The physical space of 2 probably isn't happening.
They would have to linearly increase the number of Memory Packages on the package to go to something with the equivalent of bandwidth of 4x a M2 max bandwidth. TSMC N3 isn't going to do diddly squat to shrink those packages at all. Nor the on-die physical out to that increased package count. (N3 could add some fancier logic to the memory controllers like ECC or compression, but the I/O aspects of the memory controllers talking to 'distant' packages elsewhere isn't going to shrink much at all with the same baseline approach sharing the same fab process as the compute logic and memory on affordable plain 2D interposers for "poor man's" HBM.).
N3 isn't going to double the cache size either. ( N3B doesn't particularly shrink SRAM/cache much at all , and N3E is absolutely no shrink at all. ). Apple Silicon is relatively very cache heavy. Which means they won't see the same aggregate shrink that TSMC's nominal test chip sees. And dramatic core count increases without cache to go with them won't really do much for performance on general workloads. ( will/could 'goose' benchmarks that can largely drag into cache , but probably doesn't scale well with normal mixed , concurrent app workloads. )

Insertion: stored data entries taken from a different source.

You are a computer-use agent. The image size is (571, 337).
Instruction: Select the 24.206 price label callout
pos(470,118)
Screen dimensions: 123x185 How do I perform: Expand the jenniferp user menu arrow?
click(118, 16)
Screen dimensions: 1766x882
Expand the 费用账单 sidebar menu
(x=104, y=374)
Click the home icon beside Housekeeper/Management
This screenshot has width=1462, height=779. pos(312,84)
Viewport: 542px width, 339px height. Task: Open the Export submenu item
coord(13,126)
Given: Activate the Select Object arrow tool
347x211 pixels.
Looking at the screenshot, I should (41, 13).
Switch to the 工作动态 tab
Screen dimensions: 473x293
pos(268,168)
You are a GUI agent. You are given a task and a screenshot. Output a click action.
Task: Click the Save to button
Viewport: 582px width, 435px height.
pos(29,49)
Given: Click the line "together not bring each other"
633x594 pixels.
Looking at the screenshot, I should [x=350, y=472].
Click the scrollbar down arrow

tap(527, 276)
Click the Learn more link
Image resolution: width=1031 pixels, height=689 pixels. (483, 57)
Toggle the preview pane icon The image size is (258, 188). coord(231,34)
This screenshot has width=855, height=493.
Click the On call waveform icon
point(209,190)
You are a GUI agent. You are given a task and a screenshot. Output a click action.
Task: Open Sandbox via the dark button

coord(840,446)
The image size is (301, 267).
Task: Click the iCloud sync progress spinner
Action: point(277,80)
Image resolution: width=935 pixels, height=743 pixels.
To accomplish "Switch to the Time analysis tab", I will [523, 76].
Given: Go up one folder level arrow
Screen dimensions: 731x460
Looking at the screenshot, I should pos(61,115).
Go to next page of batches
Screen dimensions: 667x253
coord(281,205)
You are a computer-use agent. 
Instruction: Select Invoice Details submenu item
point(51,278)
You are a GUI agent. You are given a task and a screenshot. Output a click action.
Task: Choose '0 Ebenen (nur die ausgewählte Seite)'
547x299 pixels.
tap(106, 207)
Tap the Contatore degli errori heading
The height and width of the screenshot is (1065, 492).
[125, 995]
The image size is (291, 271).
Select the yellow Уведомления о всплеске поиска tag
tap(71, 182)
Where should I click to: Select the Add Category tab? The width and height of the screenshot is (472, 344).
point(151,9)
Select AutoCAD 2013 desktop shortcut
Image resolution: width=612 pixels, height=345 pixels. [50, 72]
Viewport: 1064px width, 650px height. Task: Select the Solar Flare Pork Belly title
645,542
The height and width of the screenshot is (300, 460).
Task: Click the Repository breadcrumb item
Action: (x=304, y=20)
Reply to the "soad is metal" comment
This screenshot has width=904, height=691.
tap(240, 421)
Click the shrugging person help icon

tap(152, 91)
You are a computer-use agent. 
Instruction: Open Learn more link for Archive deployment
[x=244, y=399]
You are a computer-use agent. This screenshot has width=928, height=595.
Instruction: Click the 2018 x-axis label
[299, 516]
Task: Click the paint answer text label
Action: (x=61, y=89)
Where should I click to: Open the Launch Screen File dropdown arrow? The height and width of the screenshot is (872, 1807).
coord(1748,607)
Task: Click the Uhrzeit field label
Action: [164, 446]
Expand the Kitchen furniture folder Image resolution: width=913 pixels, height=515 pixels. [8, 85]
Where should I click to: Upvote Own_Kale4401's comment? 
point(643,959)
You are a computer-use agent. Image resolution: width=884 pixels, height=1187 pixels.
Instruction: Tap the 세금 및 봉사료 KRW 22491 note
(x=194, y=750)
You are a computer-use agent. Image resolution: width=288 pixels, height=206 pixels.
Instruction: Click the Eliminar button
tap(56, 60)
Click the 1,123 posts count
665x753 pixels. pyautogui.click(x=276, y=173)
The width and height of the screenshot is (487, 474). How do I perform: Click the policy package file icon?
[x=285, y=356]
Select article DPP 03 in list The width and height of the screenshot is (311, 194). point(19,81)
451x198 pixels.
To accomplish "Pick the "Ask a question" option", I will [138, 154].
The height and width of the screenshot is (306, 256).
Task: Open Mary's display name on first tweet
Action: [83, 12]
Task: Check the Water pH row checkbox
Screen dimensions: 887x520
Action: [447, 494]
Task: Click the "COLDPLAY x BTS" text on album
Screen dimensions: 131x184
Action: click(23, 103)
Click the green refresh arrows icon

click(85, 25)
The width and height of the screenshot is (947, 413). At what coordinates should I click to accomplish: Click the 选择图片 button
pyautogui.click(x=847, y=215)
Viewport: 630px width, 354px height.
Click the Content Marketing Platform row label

Apple could keep two dies joined on a single edge if grew the building block much bigger. That won't let you keep the same size. The more affordable InFO-LSI packaging process it likely out the window regardless of how you 'slice' the problem. So a 800mm^2 block isn't necessarily a roadblock for CoWoS-LSI. It just costs substantially more.
The "Max" , as composed to fit into laptops, really isn't a good chiplet design if want to scale past 2. If Apple is going to "40 cores" there is pretty good chance the Extreme will being using chiplets with different shape(s) than the Max. So the laptop Max die as a unit of space measure probably would be a good fit.
If Apple goes to chiplets and the extreme's CPU core count slides 'backward' on core count then the Ultra probably would also. Economically, they probably would need to use the same chiplets for it also.
This would possibly mean that the M3 Max is gonna be equivalent to the currently M2 Ultra, possibly even a touch faster.
Pretty good chance that the laptop Max is decoupled from the desktop SoCs. Again, probably not a good baseline measurement metric as will be different dies.
That is gonna finally be a 3d capable ASi system.
The current systems can't do 3d now? "capable" isn't the same as 'improved performance".
This may also explain the lack of 3rd party GPU support - i'm making excuses for Apple here.. but it might be that a real 3d capable igpu is about 15 months away.
Apple got a general 20% upllift from M1 Ultra to M2 Ultra with the exact same memory subsystem and using an about three year old fab process for M2. So if they go to an incrementally faster LPDDR5 memory subsystem and N3 ... yeah it is a pretty safe bet that they will get another substantial uplift. Even if it was just a shrink of what they got (and same core count) it would likely go significantly faster.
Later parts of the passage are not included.